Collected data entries

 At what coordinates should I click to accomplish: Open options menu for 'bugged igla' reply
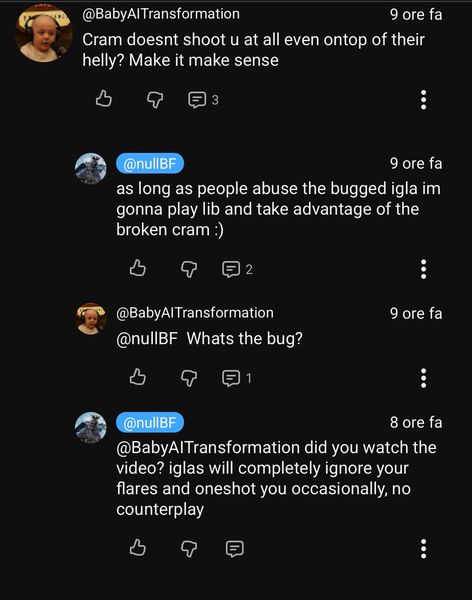point(423,269)
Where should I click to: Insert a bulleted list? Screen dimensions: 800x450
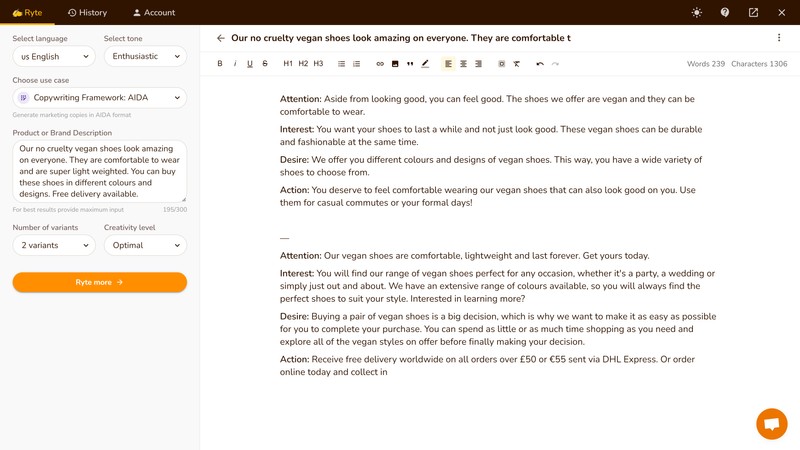[x=342, y=64]
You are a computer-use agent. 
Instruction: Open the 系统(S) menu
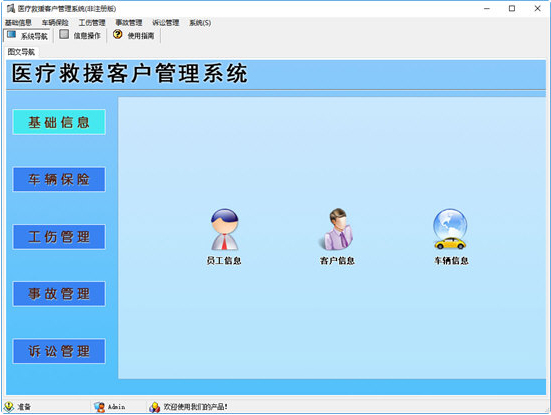pyautogui.click(x=200, y=23)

#### REQUIRED WORK:
From the line that contains "You are a computer-use agent." down to the last line of the entries above, copy every line exactly and leave out the pictures.

#### COMPLETED EXERCISE:
You are a computer-use agent. 
Instruction: Open the 系统(S) menu
pyautogui.click(x=200, y=23)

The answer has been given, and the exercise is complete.